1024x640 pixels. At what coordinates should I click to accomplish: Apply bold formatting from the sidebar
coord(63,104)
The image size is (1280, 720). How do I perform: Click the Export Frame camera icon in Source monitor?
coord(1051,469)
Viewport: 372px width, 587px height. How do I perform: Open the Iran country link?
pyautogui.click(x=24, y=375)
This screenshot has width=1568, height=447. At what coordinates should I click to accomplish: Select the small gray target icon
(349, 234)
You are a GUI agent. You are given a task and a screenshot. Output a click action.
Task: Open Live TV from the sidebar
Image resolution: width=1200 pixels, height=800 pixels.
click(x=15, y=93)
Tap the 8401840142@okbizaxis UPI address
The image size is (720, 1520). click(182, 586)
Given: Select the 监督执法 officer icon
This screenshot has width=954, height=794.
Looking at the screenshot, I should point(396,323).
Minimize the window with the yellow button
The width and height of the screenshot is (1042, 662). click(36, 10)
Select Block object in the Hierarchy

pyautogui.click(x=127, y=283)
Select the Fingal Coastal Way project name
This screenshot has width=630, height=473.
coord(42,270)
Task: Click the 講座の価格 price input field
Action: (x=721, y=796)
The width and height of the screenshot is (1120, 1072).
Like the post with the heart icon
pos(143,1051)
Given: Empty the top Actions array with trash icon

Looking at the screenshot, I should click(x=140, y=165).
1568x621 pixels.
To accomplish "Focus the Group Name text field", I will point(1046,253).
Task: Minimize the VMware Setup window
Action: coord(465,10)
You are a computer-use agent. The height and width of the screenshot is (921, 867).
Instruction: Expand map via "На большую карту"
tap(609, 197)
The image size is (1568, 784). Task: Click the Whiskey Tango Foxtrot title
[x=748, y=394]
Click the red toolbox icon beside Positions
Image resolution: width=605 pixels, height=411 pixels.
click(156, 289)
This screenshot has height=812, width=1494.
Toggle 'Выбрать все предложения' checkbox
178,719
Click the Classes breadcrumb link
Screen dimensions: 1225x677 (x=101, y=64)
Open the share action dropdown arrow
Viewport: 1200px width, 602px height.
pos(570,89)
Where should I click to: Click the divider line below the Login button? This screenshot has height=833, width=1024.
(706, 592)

● EXERCISE DESCRIPTION
Nothing is to be left out. Repeat the whole listing exactly.

● EXPECTED ANSWER
1024x640 pixels. At what coordinates should I click to accomplish: Apply bold formatting from the sidebar
coord(63,104)
The image size is (1280, 720). How do I perform: Click the Export Frame camera icon in Source monitor?
coord(1051,469)
Viewport: 372px width, 587px height. How do I perform: Open the Iran country link?
pyautogui.click(x=24, y=375)
This screenshot has width=1568, height=447. At what coordinates should I click to accomplish: Select the small gray target icon
(349, 234)
You are a GUI agent. You are given a task and a screenshot. Output a click action.
Task: Open Live TV from the sidebar
Image resolution: width=1200 pixels, height=800 pixels.
click(x=15, y=93)
Tap the 8401840142@okbizaxis UPI address
The image size is (720, 1520). click(182, 586)
Given: Select the 监督执法 officer icon
This screenshot has width=954, height=794.
Looking at the screenshot, I should point(396,323).
Minimize the window with the yellow button
The width and height of the screenshot is (1042, 662). click(36, 10)
Select Block object in the Hierarchy

pyautogui.click(x=127, y=283)
Select the Fingal Coastal Way project name
This screenshot has width=630, height=473.
coord(42,270)
Task: Click the 講座の価格 price input field
Action: (x=721, y=796)
The width and height of the screenshot is (1120, 1072).
Like the post with the heart icon
pos(143,1051)
Given: Empty the top Actions array with trash icon

Looking at the screenshot, I should click(x=140, y=165).
1568x621 pixels.
To accomplish "Focus the Group Name text field", I will point(1046,253).
Task: Minimize the VMware Setup window
Action: coord(465,10)
You are a computer-use agent. The height and width of the screenshot is (921, 867).
Instruction: Expand map via "На большую карту"
tap(609, 197)
The image size is (1568, 784). Task: Click the Whiskey Tango Foxtrot title
[x=748, y=394]
Click the red toolbox icon beside Positions
Image resolution: width=605 pixels, height=411 pixels.
click(156, 289)
This screenshot has height=812, width=1494.
Toggle 'Выбрать все предложения' checkbox
178,719
Click the Classes breadcrumb link
Screen dimensions: 1225x677 (x=101, y=64)
Open the share action dropdown arrow
Viewport: 1200px width, 602px height.
pos(570,89)
Where should I click to: Click the divider line below the Login button? This screenshot has height=833, width=1024.
(706, 592)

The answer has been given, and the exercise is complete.